First, consider what QE comprised:
- QE1 (2008 – 2010): $1.65 trillion dollars invested in bonds and agency mortgage-back securities,
- QE2 (2010 – 2011): another $600 billion, cumulative $2.25 trillion, and
- QE3 (2012 – present): $85 billion per month, for a total of about $3.7 trillion overall.
Just to understand that total, compare it to the GDP of the U.S. in 2013, at 16.8 trillion. Or the federal tax spending in 2012, which was $3.6 trillion (versus $2.5 trillion in revenue!).
Anyhoo, the point is, we really don’t know exactly what happened because of all this money, because we can’t go back in time and do without the QE’s. We can only guess, and of course mention a few things that didn’t happen. For example, the people against it were convinced it would drive inflation up to crazy levels, which it hasn’t, although of course individual items and goods have gone up of course:
Well but remember, the inflation rate is calculated in some weird way that economists have decided on, and we don’t really understand or trust it, right? Actually, there are a bunch of ways to measure inflation, including this one from M.I.T., and most of them kinda agree that stuff isn’t crazy right now.
So did QE1, 2, and 3 have no inflationary effect at all? Were the haters wrong?
My argument is that it indeed caused inflation, but only for the rich, where by rich I mean investor class. The stock market is at an all time high, and rich people are way richer, and that doesn’t matter for any inflation calculation because the median income is flat, but it certainly matters for individuals who suddenly have a lot more money in their portfolios. They can compete for New York apartments and stuff.
As it turns out, there’s someone who agrees with me! You might recognize his name: billionaire and Argentinian public enemy #1 Paul Singer.
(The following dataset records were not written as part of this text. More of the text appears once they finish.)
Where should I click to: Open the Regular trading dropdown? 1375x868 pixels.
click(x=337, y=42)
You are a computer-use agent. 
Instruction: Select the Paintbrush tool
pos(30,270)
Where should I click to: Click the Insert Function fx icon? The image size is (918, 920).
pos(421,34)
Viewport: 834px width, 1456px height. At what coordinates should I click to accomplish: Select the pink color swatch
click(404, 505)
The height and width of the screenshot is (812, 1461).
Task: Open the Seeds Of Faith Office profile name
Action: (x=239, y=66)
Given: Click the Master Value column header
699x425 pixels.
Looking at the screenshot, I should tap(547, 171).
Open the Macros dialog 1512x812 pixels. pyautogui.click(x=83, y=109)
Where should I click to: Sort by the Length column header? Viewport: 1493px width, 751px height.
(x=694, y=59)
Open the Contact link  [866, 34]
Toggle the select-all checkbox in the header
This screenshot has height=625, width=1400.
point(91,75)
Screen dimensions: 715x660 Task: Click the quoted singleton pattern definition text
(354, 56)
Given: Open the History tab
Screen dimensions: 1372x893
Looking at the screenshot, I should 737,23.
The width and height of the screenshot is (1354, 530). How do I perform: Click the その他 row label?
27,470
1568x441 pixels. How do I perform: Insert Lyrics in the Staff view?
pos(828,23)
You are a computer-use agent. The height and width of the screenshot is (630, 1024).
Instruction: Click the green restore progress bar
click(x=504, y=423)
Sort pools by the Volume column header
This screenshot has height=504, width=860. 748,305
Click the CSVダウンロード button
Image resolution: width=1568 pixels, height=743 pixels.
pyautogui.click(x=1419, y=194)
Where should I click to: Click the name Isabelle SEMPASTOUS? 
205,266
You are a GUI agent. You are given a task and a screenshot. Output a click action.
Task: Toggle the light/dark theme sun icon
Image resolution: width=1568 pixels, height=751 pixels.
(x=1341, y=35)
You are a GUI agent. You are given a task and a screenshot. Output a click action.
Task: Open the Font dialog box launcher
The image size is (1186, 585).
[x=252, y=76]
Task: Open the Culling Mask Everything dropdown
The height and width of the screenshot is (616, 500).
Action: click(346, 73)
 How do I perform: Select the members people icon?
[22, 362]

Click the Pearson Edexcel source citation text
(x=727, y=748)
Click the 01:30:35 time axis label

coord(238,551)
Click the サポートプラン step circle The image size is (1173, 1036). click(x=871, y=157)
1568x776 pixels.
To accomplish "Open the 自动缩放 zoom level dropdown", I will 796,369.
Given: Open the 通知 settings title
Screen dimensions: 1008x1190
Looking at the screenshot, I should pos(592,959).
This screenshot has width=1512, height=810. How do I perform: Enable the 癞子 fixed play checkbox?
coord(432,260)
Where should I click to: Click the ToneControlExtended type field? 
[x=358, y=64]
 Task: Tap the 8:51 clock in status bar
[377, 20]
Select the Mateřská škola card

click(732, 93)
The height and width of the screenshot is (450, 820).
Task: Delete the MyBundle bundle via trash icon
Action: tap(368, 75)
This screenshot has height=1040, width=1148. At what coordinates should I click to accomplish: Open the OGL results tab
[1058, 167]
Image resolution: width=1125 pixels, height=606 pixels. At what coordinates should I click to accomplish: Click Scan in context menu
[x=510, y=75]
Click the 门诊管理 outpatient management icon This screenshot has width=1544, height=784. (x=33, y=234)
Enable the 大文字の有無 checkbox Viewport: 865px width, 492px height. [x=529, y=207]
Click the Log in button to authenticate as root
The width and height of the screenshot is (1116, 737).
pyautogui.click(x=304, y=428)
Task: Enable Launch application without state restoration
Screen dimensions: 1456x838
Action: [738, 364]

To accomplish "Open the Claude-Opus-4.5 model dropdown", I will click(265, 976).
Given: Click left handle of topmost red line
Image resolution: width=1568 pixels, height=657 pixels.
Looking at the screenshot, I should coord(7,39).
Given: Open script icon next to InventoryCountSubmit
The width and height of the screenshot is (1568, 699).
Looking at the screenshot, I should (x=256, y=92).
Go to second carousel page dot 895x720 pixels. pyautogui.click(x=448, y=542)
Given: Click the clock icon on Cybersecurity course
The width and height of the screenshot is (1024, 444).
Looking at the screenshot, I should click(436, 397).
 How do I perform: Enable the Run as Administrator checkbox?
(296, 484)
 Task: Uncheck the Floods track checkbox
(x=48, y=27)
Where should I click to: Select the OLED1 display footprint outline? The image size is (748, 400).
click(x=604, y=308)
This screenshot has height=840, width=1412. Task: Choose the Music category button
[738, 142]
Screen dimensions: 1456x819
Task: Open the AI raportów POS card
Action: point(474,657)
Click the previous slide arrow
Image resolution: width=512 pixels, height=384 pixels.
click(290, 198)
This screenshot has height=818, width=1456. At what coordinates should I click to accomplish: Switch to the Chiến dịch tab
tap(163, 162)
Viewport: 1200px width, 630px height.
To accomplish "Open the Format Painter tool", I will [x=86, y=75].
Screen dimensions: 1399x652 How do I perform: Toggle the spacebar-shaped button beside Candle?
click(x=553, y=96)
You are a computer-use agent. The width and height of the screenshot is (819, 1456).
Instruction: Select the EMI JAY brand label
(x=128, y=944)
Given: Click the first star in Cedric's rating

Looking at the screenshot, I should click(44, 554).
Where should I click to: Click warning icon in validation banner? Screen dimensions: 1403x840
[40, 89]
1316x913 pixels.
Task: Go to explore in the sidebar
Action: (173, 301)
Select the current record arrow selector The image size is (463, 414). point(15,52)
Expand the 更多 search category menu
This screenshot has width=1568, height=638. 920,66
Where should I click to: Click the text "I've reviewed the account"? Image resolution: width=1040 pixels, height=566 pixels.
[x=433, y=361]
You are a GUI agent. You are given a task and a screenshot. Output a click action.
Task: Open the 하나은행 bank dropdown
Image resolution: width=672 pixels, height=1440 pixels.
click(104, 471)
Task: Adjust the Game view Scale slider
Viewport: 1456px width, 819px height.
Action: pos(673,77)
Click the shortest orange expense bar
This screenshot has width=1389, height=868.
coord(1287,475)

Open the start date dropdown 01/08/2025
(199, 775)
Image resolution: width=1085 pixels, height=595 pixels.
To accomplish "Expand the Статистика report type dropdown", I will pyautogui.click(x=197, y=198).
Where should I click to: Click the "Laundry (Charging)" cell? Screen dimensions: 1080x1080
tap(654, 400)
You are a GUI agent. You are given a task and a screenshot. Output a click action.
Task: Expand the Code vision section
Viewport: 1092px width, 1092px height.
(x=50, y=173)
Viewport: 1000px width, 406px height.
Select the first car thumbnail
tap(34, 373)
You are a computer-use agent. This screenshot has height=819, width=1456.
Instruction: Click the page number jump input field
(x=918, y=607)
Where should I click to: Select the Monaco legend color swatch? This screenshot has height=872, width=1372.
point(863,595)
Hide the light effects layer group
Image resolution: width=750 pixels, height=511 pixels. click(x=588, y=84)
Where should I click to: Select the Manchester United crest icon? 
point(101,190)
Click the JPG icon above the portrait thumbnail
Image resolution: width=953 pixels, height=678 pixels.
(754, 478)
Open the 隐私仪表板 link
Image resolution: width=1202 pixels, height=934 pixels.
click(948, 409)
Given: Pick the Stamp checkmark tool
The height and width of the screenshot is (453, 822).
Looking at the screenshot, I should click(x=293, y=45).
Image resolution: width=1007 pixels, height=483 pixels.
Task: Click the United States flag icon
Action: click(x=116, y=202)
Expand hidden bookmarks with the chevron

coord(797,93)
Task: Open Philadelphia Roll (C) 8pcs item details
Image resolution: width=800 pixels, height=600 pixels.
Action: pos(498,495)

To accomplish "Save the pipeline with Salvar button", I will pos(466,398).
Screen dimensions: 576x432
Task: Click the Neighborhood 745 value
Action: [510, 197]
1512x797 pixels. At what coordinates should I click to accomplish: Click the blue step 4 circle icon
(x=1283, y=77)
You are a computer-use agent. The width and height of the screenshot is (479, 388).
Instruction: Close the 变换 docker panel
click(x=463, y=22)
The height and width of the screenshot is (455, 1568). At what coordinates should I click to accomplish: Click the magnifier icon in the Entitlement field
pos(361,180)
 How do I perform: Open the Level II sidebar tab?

According to Matt O’Brien of the Washington Post, Paul Singer is whining in his investor letter (excerpt here) about how expensive the Hamptons have gotten, as well as high-end art.
It’s “hyperinflation for the rich” and we are not feeling very bad for them. In fact it has made matters worse, when the very rich have even less in common with the average person. And just in case you’re thinking, oh well, all those Steve Jobs types deserve their hyper-inflated success, keep in mind that more and more of the people we’re talking about come from inherited wealth.